## Work instructions
a – Reproduce a passage of the guitar-building thread: begin at the words "I supply all" and stop after "(Jul 9, 2007)".
b – In the guitar-building thread, how much does the Toronto shop charge to build a guitar?

## Text

= = = = =

# Guitar Building



## James Naro (May 3, 2017)

Hello everyone, 
My name is James Naro and I have just started a shop in Toronto ON. 
I Just moved to a new location where I can start showing some people how to build a guitar. 
I am charging $999 to build a Telecaster, Les Paul, Stratocaster or a (PRS) Paul Reed Smith style guitar. 
I supply all the wood unless you want a very specific and expensive type of wood, all power and hand tools needed, volume and tone pots, 3 way toggle switch, bleached bone nut and use of guitar template for the style of guitar you are building. You will have to provide your own hardware such as pickups, bridge, pickup rings and tuners etc. 

Everything is hand made in my shop no CNC machines are being used. You will also be wiring up your guitar from scratch and of course you get to keep what you build. 

Shoot me a email if you are interested in building a guitar.
[email protected]


----------



## Alistair6 (Jul 9, 2007)

Might be worth showing some of your work as well as completed "student" projects


----------



## Guest (May 3, 2017)

James Naro said:


> I am charging $999 to build a Telecaster, Les Paul, Stratocaster or a (PRS) Paul Reed Smith style guitar.


Basses as well?
Are necks built from scratch? or after-market bolt-ons?


----------



## James Naro (May 3, 2017)

Alistair6 said:


> Might be worth showing some of your work as well as completed "student" projects


Here are some pictures.





















If these don't work check out my instagram

www.instagram.com/jamesnaro


----------



## James Naro (May 3, 2017)

laristotle said:


> Basses as well?
> Are necks built from scratch? or after-market bolt-ons?

= = = = =

## Dataset excerpt
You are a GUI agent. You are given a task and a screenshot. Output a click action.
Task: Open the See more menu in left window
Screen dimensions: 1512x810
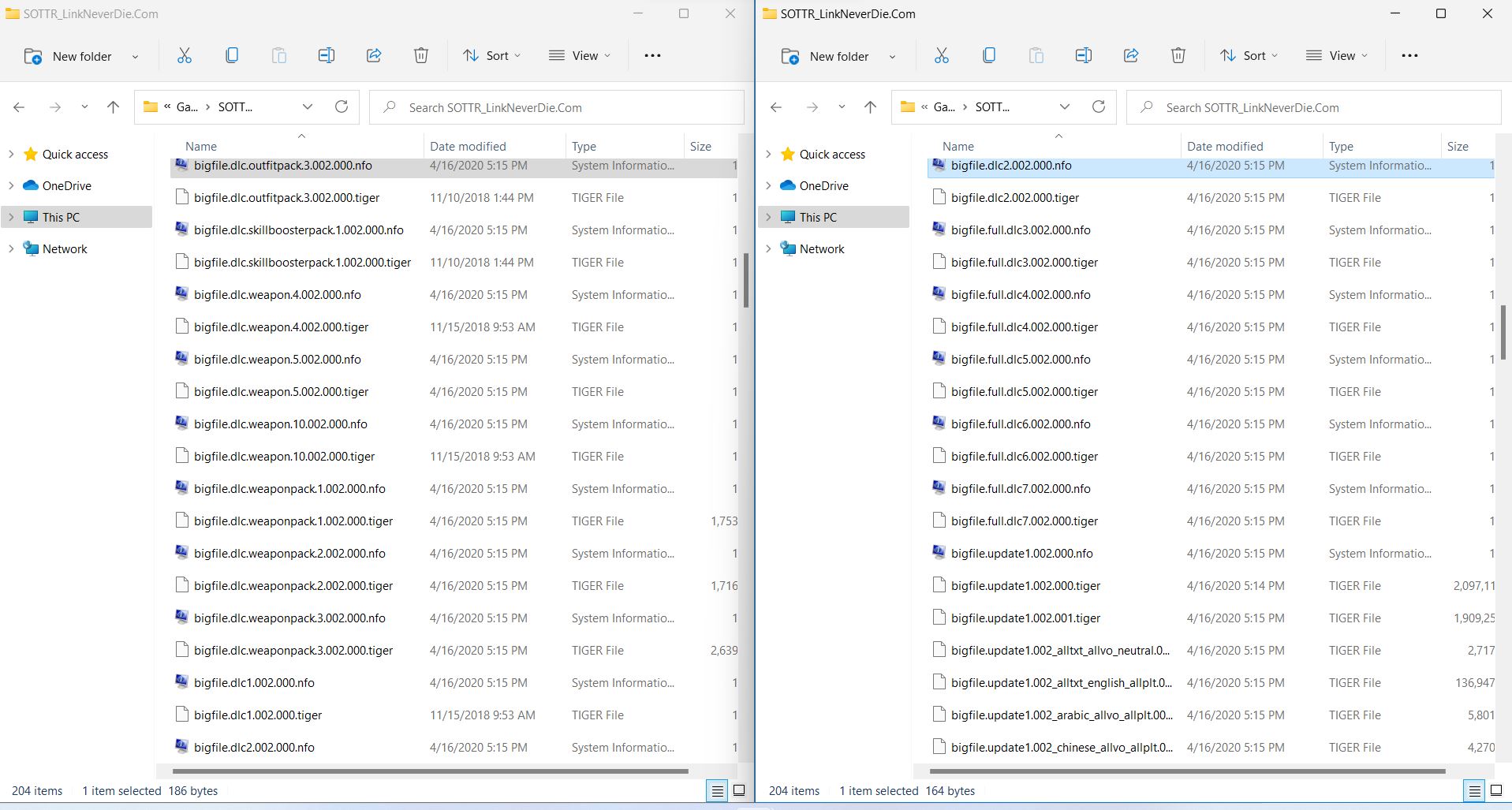click(x=652, y=55)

= = = = =

## Answers by task
a –
I supply all the wood unless you want a very specific and expensive type of wood, all power and hand tools needed, volume and tone pots, 3 way toggle switch, bleached bone nut and use of guitar template for the style of guitar you are building. You will have to provide your own hardware such as pickups, bridge, pickup rings and tuners etc. 

Everything is hand made in my shop no CNC machines are being used. You will also be wiring up your guitar from scratch and of course you get to keep what you build. 

Shoot me a email if you are interested in building a guitar.
[email protected]


----------



## Alistair6 (Jul 9, 2007)

b – $999.